**Activity**
Please copy the part of the passage on fundamentalism and Egypt between "If the situation" and "a true break.", inclusive, word for word.

**Supplied text**
Even in the case of clearly fundamentalist movements, one should be careful not to miss the social component. The Taliban is regularly presented as a fundamentalist Islamist group enforcing its rule with terror. However, when, in the spring of 2009, they took over the Swat valley in Pakistan, The New York Times reported that they engineered "a class revolt that exploits profound fissures between a small group of wealthy landlords and their landless tenants". If, by "taking advantage" of the farmers' plight, the Taliban are creating, in the words of the New York Times "alarm about the risks to Pakistan, which remains largely feudal," what prevented liberal democrats in Pakistan and the US similarly "taking advantage" of this plight and trying to help the landless farmers? Is it that the feudal forces in Pakistan are the natural ally of liberal democracy?

...

If the situation is eventually stabilised so that the old regime survives but with some liberal cosmetic surgery, this will generate an insurmountable fundamentalist backlash. In order for the key liberal legacy to survive, liberals need the fraternal help of the radical left. Back to Egypt, the most shameful and dangerously opportunistic reaction was that of Tony Blair as reported on CNN: change is necessary, but it should be a stable change. Stable change in Egypt today can mean only a compromise with the Mubarak forces by way of slightly enlarging the ruling circle. This is why to talk about peaceful transition now is an obscenity: by squashing the opposition, Mubarak himself made this impossible. After Mubarak sent the army against the protesters, the choice became clear: either a cosmetic change in which something changes so that everything stays the same, or a true break.

**Study material**
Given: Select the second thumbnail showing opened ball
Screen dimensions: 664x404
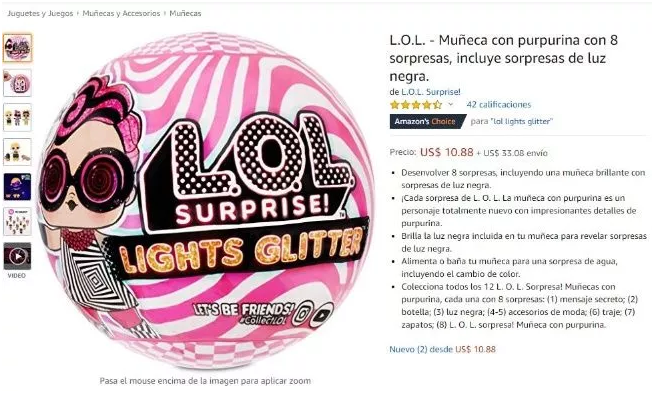Looking at the screenshot, I should 17,83.
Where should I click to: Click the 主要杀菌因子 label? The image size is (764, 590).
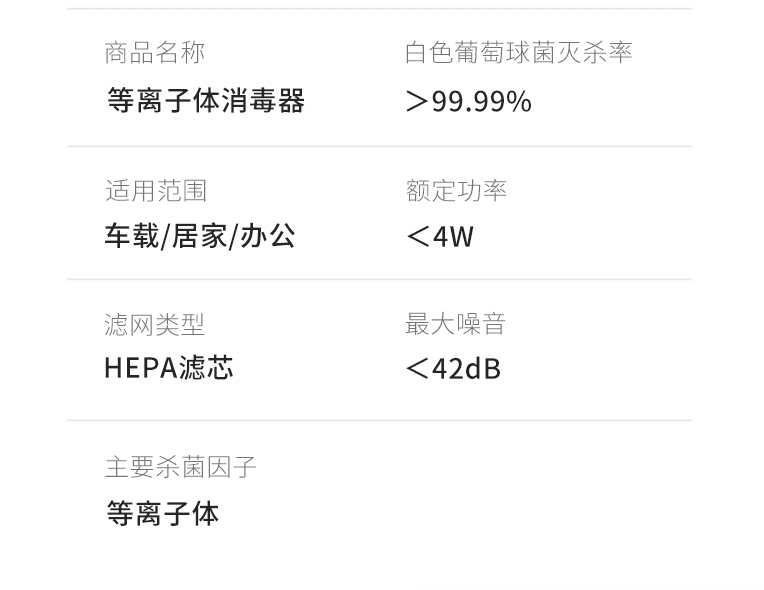[x=180, y=467]
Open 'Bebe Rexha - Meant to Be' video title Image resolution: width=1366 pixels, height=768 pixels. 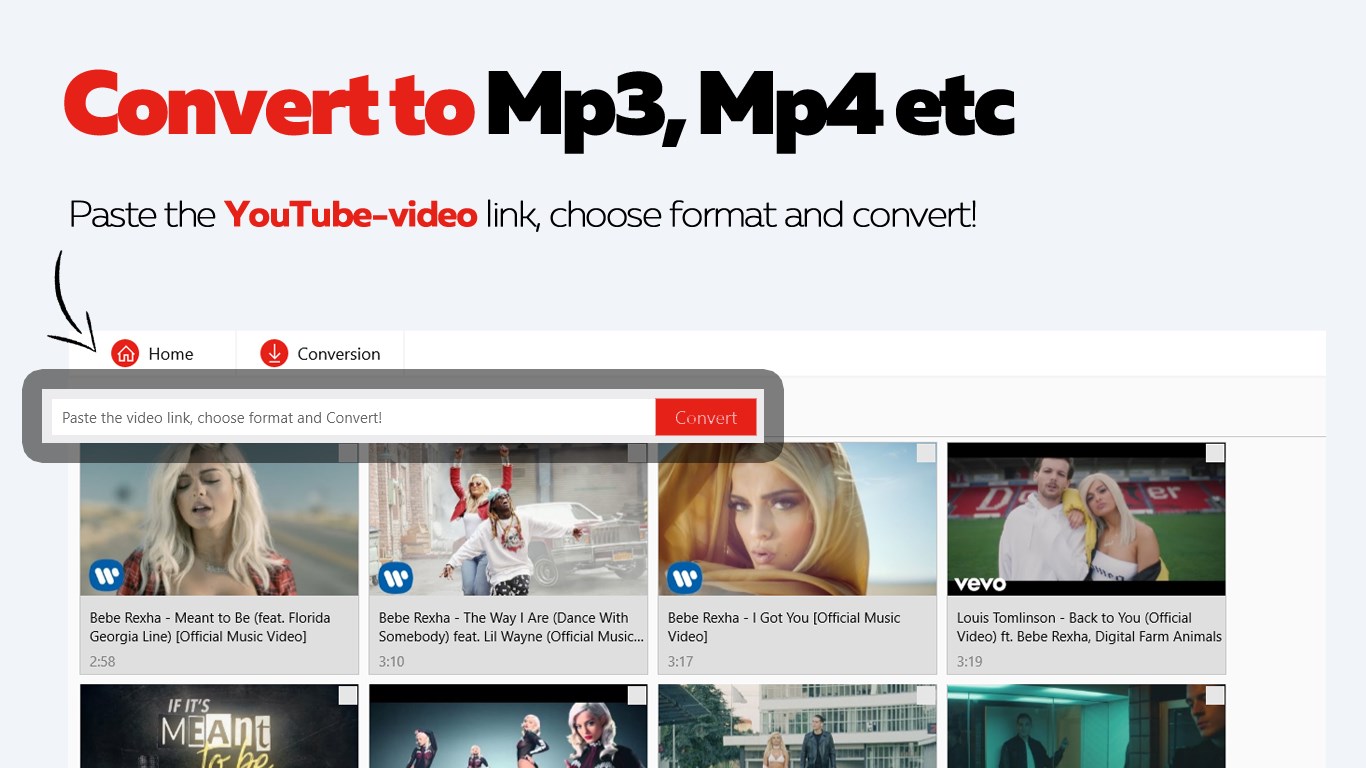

**Solution**
If the situation is eventually stabilised so that the old regime survives but with some liberal cosmetic surgery, this will generate an insurmountable fundamentalist backlash. In order for the key liberal legacy to survive, liberals need the fraternal help of the radical left. Back to Egypt, the most shameful and dangerously opportunistic reaction was that of Tony Blair as reported on CNN: change is necessary, but it should be a stable change. Stable change in Egypt today can mean only a compromise with the Mubarak forces by way of slightly enlarging the ruling circle. This is why to talk about peaceful transition now is an obscenity: by squashing the opposition, Mubarak himself made this impossible. After Mubarak sent the army against the protesters, the choice became clear: either a cosmetic change in which something changes so that everything stays the same, or a true break.